Heavy winter storms during 2005-06 triggered the Laguna Creek's rise and eventual flow over its banks in the western vicinity of the Hacienda Pavilion. Damages were incurred to the wooden footbridge and wrought-iron gate. Additionally, more than 200 feet of chain-link fence, walkways, retaining walls, head walls, wing walls and banks of the creek bend were either damaged or washed away. The creek slope failed causing the Pavilion to flood.
The Project entails the removal of an underground culvert near the Pavilion and replacing it with a natural channel to improve flood protection for the various Hacienda facilities. The upstream end of the culvert is located approximately 400 feet south of Donald Drive.

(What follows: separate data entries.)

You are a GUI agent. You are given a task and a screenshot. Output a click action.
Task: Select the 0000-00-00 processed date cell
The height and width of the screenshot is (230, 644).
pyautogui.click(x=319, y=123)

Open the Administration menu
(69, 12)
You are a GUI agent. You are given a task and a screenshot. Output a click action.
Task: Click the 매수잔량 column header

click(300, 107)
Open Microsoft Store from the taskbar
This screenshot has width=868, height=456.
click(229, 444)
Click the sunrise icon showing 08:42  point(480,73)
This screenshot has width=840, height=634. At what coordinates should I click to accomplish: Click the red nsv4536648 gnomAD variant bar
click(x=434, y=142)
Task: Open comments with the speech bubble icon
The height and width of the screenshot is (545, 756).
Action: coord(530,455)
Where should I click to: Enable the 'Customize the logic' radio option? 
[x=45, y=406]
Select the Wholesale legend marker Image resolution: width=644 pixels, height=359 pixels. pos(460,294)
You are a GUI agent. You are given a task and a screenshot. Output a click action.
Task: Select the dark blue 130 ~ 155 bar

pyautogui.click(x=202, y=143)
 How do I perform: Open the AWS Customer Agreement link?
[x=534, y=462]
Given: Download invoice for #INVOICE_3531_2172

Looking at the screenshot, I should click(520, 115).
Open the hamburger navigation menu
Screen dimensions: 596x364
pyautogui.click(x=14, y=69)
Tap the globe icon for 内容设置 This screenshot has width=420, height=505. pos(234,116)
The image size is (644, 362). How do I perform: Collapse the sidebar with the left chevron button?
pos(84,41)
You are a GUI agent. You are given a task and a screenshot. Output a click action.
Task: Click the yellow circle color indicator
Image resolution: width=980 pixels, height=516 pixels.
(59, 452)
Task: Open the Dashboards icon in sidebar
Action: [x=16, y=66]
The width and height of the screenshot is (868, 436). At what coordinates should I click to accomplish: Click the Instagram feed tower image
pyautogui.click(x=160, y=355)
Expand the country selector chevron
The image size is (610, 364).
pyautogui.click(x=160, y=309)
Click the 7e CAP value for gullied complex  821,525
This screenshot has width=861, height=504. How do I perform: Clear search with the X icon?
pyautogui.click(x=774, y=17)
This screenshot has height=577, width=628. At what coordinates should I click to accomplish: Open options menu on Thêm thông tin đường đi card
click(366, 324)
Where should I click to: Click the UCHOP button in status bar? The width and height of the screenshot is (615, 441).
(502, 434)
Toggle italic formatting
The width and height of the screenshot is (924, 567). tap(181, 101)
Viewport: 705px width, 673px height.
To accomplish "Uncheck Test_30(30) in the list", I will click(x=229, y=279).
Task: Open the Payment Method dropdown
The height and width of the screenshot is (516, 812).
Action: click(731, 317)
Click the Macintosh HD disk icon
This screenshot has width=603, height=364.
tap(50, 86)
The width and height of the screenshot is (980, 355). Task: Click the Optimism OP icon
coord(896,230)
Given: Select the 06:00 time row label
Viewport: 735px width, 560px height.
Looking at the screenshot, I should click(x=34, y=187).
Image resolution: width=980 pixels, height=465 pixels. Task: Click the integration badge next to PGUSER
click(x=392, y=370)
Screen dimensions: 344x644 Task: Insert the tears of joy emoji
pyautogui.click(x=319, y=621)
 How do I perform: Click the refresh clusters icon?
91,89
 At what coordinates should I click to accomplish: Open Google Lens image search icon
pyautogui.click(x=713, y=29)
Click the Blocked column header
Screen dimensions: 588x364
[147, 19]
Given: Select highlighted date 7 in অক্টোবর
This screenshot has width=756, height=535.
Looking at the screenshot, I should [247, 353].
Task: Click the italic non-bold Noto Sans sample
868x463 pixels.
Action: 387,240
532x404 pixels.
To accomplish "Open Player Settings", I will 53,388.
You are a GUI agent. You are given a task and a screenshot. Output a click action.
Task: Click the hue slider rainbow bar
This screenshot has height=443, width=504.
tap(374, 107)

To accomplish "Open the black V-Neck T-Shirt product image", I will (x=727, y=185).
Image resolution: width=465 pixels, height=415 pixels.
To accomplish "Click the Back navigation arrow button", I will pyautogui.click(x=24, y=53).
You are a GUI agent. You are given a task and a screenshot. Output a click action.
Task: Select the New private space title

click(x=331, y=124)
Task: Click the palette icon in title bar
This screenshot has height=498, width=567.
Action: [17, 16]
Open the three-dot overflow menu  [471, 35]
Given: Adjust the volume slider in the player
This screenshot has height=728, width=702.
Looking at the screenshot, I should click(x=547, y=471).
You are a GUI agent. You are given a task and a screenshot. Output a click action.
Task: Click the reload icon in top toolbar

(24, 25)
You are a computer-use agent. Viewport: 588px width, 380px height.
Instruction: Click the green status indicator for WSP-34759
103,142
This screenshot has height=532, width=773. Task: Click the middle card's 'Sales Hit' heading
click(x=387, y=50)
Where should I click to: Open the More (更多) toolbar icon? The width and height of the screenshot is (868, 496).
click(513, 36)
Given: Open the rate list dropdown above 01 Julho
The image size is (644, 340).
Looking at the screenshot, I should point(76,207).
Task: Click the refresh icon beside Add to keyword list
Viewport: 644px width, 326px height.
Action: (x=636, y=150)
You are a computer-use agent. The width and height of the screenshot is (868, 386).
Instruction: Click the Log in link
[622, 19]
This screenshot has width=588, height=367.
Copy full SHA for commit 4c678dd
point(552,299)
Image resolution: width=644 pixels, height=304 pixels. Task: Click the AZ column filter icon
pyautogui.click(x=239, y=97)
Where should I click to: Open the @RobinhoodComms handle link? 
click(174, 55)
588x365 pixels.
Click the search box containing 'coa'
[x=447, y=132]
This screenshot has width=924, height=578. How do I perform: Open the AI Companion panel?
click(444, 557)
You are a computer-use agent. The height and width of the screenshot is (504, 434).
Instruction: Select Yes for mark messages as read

Watersheds from the neighborhoods of Campolindo, Carol Ranch, Rheem Valley and others contribute to the southward flow of Laguna Creek via underground storm drains or open channel creeks, all of which eventually deposit into the Upper San Leandro Reservoir.
The restoration project will reduce the flood risk by daylighting the creek and retrofitting or replacing the existing 8-foot diameter culvert. During 2007, repairs to the damaged pavilion were completed at a cost of $37,000. Additional repairs to the creek wall and bank stabilization were completed in 2013, costing $1.04 million. In 2014, the town council directed staff to proceed with the daylighting and restoration of the Laguna Creek channel after a Hydraulic Study and an Alternatives Study revealed this to be the best-case scenario.
Besides removal of the existing culvert, the project will involve the construction of a natural channel to provide habitat for endangered species; the relocation of a Central Contra Costa Sanitary District sewer line; the construction of a vehicular bridge over the creek; and the improvement of public accessibility and protections.
The public works department has secured funding from the California Natural Resources Agency ($399,980) not capable with the Federal Emergency Management Agency grant; East Bay Regional Parks District ($599,743) the maximum possible award; and the FEMA ($803,331) 66% allowable costs for up to $970,000.
FEMA has approved Phase 1 of the project which entails field and geotechnical investigations and surveys; a hydraulic study and FEMA coordination; a biological resources study; California Environmental Quality Act studies; and design (up to 65%). With the 65% design, FEMA will complete the National Environmental Policy Act evaluation prior to authorizing Phase 2.
The town will incur up to $28,066 in project costs for Phase 1. However, $15,000 may be reimbursable and the remaining $13,066 would be reimbursed by the EBRPD grant if the project was completed. There is also adequate funding available in Department 730 - Storm Drain Maintenance. Staff will return to council in the fall to consider the awarding of a design contract.